Segment Start: SOURCE DATA

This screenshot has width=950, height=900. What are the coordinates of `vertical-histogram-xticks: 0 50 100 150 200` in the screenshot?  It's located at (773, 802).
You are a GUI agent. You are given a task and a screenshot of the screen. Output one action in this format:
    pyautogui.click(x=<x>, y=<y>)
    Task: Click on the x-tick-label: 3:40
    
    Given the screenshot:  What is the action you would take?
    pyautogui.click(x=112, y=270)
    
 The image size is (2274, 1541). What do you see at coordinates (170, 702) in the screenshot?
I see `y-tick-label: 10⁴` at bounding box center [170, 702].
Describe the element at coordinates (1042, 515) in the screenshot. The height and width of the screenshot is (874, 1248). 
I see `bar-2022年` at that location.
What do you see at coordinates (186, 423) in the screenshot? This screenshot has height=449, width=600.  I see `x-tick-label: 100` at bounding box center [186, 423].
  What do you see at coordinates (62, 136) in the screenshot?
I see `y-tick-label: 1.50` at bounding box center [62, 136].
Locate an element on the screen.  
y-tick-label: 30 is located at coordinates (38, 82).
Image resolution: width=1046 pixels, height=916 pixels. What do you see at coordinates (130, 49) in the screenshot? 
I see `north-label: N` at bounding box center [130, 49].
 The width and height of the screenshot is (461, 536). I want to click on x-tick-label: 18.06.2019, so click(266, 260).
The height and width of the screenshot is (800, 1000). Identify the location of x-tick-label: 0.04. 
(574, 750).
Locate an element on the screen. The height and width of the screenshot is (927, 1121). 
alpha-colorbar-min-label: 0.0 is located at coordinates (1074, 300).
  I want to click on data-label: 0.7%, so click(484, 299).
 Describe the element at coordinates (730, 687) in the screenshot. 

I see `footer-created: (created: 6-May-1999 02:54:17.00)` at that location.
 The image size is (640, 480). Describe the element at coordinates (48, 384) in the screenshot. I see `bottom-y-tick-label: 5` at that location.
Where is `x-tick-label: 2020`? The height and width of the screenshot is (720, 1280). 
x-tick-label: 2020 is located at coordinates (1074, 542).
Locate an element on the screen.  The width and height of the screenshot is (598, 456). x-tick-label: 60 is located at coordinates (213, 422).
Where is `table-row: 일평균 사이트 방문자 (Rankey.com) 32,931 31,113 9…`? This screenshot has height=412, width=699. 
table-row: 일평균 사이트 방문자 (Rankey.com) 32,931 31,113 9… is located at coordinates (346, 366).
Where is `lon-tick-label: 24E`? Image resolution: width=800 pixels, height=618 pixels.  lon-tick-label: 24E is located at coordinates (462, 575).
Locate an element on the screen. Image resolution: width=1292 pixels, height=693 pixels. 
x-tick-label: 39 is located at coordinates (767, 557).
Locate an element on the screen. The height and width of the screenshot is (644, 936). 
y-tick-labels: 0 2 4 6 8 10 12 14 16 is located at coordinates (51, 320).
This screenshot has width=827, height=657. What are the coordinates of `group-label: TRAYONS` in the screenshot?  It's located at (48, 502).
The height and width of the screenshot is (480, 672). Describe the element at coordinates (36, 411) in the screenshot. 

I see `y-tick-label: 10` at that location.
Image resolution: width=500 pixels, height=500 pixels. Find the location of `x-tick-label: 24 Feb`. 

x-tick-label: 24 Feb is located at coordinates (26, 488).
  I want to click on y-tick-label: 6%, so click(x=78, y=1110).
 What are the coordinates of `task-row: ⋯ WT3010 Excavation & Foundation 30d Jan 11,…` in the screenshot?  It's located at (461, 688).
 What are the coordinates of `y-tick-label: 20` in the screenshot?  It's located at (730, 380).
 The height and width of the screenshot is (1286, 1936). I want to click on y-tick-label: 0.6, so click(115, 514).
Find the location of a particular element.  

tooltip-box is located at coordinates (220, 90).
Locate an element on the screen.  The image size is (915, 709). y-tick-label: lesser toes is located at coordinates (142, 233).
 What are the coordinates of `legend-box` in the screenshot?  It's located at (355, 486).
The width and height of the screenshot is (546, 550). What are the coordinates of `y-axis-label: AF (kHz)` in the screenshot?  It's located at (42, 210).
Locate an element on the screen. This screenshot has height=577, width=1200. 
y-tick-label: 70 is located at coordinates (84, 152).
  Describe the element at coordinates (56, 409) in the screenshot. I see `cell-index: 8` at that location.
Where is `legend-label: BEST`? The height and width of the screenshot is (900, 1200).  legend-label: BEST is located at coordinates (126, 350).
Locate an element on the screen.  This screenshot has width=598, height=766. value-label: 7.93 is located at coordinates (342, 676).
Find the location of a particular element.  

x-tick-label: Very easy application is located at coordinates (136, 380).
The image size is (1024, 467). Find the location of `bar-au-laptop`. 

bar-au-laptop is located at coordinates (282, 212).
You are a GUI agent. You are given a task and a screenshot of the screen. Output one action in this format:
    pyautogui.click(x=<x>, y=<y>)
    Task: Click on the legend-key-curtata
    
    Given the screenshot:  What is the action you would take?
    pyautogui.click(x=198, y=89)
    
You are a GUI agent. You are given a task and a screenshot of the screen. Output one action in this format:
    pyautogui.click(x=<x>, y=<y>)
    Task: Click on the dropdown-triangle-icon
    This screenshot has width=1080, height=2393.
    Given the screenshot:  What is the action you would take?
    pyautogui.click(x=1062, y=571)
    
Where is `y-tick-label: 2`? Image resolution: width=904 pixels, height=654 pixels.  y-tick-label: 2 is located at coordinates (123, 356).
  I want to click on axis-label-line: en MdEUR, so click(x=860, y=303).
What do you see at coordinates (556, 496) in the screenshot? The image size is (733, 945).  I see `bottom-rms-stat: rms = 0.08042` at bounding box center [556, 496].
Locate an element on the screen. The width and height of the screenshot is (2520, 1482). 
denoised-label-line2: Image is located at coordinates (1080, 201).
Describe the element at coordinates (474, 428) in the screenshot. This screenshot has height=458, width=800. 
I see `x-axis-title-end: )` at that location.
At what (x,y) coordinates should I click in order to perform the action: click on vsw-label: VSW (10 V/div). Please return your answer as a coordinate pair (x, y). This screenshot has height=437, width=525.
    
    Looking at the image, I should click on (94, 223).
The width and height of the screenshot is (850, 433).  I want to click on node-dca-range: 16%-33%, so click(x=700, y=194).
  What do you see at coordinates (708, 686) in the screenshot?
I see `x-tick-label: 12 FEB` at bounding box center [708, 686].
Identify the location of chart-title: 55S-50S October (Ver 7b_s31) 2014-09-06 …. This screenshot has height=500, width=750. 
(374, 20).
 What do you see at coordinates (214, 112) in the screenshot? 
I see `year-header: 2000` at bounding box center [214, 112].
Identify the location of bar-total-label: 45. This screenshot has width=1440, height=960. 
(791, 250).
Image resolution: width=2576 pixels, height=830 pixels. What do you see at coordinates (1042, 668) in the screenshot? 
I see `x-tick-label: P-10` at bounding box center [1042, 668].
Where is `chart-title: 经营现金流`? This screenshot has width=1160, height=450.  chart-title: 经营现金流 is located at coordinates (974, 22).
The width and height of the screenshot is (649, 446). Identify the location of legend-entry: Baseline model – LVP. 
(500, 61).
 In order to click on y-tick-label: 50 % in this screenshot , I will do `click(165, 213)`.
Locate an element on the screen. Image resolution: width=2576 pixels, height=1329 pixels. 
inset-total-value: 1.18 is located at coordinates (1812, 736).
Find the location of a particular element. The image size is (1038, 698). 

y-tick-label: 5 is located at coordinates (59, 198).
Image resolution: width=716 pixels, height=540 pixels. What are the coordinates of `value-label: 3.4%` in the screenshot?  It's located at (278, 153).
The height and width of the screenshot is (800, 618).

Segment End: SOURCE DATA

* EXERCISE *
Transcribe the entries above verbatim, from the line containing "The image size is (1024, 467)." through the line containing "denoised-label-line2: Image is", including both of those lines.

* SOLUTION TO THIS TASK *
The image size is (1024, 467). Find the location of `bar-au-laptop`. 

bar-au-laptop is located at coordinates (282, 212).
You are a GUI agent. You are given a task and a screenshot of the screen. Output one action in this format:
    pyautogui.click(x=<x>, y=<y>)
    Task: Click on the legend-key-curtata
    
    Given the screenshot:  What is the action you would take?
    pyautogui.click(x=198, y=89)
    
You are a GUI agent. You are given a task and a screenshot of the screen. Output one action in this format:
    pyautogui.click(x=<x>, y=<y>)
    Task: Click on the dropdown-triangle-icon
    This screenshot has width=1080, height=2393.
    Given the screenshot:  What is the action you would take?
    pyautogui.click(x=1062, y=571)
    
Where is `y-tick-label: 2`? Image resolution: width=904 pixels, height=654 pixels.  y-tick-label: 2 is located at coordinates (123, 356).
  I want to click on axis-label-line: en MdEUR, so click(x=860, y=303).
What do you see at coordinates (556, 496) in the screenshot? The image size is (733, 945).  I see `bottom-rms-stat: rms = 0.08042` at bounding box center [556, 496].
Locate an element on the screen. The width and height of the screenshot is (2520, 1482). 
denoised-label-line2: Image is located at coordinates (1080, 201).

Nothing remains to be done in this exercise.